# Work to complete
[a] In the fullerene text, copy the passage from "Chemical functionalization of" up to and including "and materials chemistry.".
[b] According to the fullerene text, for how many years has Li+@C60 been the focus of intensive studies?
[c] For each statement, say whether it agrees with the fullerene text, and quote the words that decide it.
(i) Styrene derivatives react with empty C60 through the same thermal [2 + 2] cycloaddition pathway as with Li+@C60.
(ii) Li+@C60 is the first member of the ion-endohedral fullerene family.
(iii) The formation of multifunctionalized byproducts was significantly prevented in the reaction.

Chemical functionalization of fullerenes is a fascinating and extensively studied approach, playing a pivotal role in fullerene-based materials science to introduce various characteristic functionalities . Significant progress in synthetic procedures has contributed to diversifying their properties, enabling widespread and interdisciplinary applications in various research fields, such as biomedicine, photovoltaic devices, and materials chemistry.

Meanwhile, lithium ion-endohedral fullerenes (Li+@C60) , the first member of the emerging ion-endohedral fullerene family, have attracted significant attention owing to the distinctive ionic properties originating from the ion pair structure consisting of a cationic endohedral fullerene core and an external counter anion. Despite being a relatively recent addition, Li+@C60 has been the focus of intensive studies in chemistry, physics, and related interdisciplinary fields over the past 13 years . A noteworthy discovery during these investigations is the significant enhancement of reactivity arising from the encapsulated Li+. Both experimental and theoretical approaches have diligently explored the details of reaction kinetics, quantitatively elucidating the impact of encapsulated Li+ on the reactivity of the outer fullerene cage as a specialized “encapsulated” Lewis acid catalyst . While previous studies have revealed valuable insights, such as accelerated 1,3-dipolar and Diels–Alder reactions , it is noteworthy that the anticipated diverse properties resulting from the derivatization of Li+@C60 have not yet been fully realized. To further leverage the unique properties of the novel ion-endohedral fullerene, achieving diverse property tuning through chemical modification has been in high demand for its further applications, which is similar to what has been developed during the recent empty fullerene sciences.

Scheme 1: Reaction mechanisms of thermal and photoinduced [2 + 2] cycloaddition on C60.

With the previously uncovered reactivity of Li+@C60 in hand, we synthesized Li+@C60 derivatives in this study through the thermal [2 + 2] cycloaddition of styrene derivatives, which do not react with empty C60 through the same reaction pathway. Although a major issue in the derivatization of Li+@C60 is the formation of multifunctionalized byproducts, it was significantly prevented in the reaction, leading to a much better yield of the target monofunctionalized Li+@C60 derivatives . Additionally, we investigated the range of the HOMO level of the reactants suitable for the thermal [2 + 2] cycloaddition of Li+@C60 using both experimental and theoretical approaches. This study clearly demonstrated the significantly improved reactivity of Li+@C60 in the thermal [2 + 2] cycloaddition reaction, highlighting the expanded scope of this straightforward and selective reaction for Li+@C60.

# Data excerpts

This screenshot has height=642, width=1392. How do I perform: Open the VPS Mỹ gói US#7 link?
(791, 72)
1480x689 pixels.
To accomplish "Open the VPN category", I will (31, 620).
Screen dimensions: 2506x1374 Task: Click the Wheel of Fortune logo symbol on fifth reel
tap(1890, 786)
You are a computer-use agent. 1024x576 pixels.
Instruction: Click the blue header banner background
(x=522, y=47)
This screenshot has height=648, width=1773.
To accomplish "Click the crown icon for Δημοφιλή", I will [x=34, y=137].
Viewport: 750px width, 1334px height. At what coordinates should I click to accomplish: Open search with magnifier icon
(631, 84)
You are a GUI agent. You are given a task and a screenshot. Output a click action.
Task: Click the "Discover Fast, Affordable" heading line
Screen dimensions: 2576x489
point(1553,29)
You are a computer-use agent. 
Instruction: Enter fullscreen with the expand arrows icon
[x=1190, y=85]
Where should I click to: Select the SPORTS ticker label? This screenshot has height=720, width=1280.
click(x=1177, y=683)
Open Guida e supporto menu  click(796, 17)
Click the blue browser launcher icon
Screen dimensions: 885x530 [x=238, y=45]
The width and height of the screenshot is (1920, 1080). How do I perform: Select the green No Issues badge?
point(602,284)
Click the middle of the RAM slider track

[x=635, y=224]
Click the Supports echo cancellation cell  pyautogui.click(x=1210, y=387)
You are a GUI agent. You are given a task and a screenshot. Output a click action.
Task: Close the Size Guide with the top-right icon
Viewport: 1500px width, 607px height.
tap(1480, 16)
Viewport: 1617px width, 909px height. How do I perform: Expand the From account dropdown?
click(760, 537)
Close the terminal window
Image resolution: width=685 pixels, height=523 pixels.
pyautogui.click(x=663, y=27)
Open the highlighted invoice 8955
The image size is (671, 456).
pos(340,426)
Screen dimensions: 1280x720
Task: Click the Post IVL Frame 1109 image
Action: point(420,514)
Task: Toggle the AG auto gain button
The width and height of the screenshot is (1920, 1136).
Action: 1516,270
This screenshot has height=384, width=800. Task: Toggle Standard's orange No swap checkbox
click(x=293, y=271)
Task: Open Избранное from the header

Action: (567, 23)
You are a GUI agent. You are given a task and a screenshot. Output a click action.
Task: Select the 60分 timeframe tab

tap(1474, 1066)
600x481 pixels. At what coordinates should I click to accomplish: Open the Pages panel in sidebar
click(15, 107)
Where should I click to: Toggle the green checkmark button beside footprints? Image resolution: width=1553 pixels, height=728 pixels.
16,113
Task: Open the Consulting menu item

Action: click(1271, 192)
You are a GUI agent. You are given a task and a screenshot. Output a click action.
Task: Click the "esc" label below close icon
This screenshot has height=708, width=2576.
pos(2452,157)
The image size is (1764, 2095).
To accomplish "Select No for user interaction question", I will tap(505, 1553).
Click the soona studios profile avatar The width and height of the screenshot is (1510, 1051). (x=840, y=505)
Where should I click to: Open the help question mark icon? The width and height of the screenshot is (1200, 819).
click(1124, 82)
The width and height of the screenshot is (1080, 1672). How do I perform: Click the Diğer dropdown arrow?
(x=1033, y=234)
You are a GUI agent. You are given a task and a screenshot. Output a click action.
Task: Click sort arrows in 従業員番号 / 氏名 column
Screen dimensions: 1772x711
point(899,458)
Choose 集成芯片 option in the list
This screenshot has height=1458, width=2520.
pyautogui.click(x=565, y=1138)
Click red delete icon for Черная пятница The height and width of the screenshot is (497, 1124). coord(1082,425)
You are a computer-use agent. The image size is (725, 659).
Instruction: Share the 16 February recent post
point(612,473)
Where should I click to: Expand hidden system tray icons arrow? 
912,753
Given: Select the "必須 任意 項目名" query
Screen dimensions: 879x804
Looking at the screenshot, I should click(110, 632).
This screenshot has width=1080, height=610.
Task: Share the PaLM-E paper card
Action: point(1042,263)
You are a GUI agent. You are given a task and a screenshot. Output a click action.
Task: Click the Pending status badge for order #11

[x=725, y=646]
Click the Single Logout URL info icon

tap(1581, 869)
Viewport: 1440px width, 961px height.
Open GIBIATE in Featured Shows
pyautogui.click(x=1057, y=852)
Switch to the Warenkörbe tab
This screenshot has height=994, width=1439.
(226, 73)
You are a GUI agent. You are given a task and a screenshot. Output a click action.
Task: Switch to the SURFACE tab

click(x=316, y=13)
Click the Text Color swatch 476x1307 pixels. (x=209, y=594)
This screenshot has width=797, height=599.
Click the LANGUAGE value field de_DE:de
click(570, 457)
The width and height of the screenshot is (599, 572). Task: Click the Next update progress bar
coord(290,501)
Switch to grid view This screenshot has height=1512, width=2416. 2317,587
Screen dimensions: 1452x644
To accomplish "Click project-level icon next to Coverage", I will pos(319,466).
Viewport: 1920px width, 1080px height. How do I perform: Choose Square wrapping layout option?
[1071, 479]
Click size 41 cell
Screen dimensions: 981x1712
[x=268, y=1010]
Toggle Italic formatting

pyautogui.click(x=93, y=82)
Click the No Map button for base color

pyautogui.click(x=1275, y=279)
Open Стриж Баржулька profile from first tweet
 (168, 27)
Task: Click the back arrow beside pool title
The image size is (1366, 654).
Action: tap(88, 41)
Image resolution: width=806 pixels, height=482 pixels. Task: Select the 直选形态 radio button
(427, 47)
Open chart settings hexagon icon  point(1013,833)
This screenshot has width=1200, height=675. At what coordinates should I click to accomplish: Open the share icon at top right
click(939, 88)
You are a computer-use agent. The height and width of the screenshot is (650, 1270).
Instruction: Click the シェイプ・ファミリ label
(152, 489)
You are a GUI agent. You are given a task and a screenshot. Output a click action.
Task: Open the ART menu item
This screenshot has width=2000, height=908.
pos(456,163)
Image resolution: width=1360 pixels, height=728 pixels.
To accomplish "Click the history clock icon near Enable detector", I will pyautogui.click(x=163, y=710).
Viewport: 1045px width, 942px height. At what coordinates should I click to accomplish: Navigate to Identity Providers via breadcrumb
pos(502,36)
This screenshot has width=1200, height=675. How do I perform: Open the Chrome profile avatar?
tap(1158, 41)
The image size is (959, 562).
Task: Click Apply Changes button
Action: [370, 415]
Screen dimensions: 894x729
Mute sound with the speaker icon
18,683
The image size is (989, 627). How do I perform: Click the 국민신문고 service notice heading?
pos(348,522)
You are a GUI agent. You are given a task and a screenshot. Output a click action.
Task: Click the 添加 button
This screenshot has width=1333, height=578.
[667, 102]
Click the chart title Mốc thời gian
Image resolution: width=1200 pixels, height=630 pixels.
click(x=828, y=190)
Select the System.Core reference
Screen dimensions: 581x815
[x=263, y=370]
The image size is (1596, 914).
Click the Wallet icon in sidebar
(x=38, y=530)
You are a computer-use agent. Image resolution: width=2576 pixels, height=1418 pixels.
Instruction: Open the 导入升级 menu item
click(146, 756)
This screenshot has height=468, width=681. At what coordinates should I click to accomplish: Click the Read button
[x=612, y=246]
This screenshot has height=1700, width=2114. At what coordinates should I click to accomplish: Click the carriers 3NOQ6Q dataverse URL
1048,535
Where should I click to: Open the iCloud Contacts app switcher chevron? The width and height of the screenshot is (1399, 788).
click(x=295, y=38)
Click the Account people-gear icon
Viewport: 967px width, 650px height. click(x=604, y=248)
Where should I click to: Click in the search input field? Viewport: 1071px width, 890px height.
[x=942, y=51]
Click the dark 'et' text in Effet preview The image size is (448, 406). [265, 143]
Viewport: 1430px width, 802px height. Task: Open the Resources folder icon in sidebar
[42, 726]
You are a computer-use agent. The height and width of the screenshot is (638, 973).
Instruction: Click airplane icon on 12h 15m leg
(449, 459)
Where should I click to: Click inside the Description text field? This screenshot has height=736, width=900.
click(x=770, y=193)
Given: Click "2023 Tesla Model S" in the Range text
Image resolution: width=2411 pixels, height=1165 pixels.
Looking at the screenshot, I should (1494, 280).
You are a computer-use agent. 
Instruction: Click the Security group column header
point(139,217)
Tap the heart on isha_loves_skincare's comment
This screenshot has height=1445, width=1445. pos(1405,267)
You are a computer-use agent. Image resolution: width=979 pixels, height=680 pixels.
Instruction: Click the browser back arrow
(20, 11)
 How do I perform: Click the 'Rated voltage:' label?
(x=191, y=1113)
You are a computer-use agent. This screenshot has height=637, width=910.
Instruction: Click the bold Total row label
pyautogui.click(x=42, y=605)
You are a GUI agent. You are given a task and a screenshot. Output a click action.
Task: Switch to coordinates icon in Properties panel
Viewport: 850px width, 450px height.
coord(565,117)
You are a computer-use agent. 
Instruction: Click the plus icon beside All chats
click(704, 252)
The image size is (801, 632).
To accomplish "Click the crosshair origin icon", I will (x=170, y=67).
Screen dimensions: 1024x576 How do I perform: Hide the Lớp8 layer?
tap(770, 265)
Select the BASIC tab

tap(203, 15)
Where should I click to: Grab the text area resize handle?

# Solutions to the tasks
[a]
Chemical functionalization of fullerenes is a fascinating and extensively studied approach, playing a pivotal role in fullerene-based materials science to introduce various characteristic functionalities . Significant progress in synthetic procedures has contributed to diversifying their properties, enabling widespread and interdisciplinary applications in various research fields, such as biomedicine, photovoltaic devices, and materials chemistry.

[b] The past 13 years.

[c]
(i) No: "which do not react with empty C60 through the same reaction pathway"
(ii) Yes: "the first member of the emerging ion-endohedral fullerene family"
(iii) Yes: "it was significantly prevented in the reaction"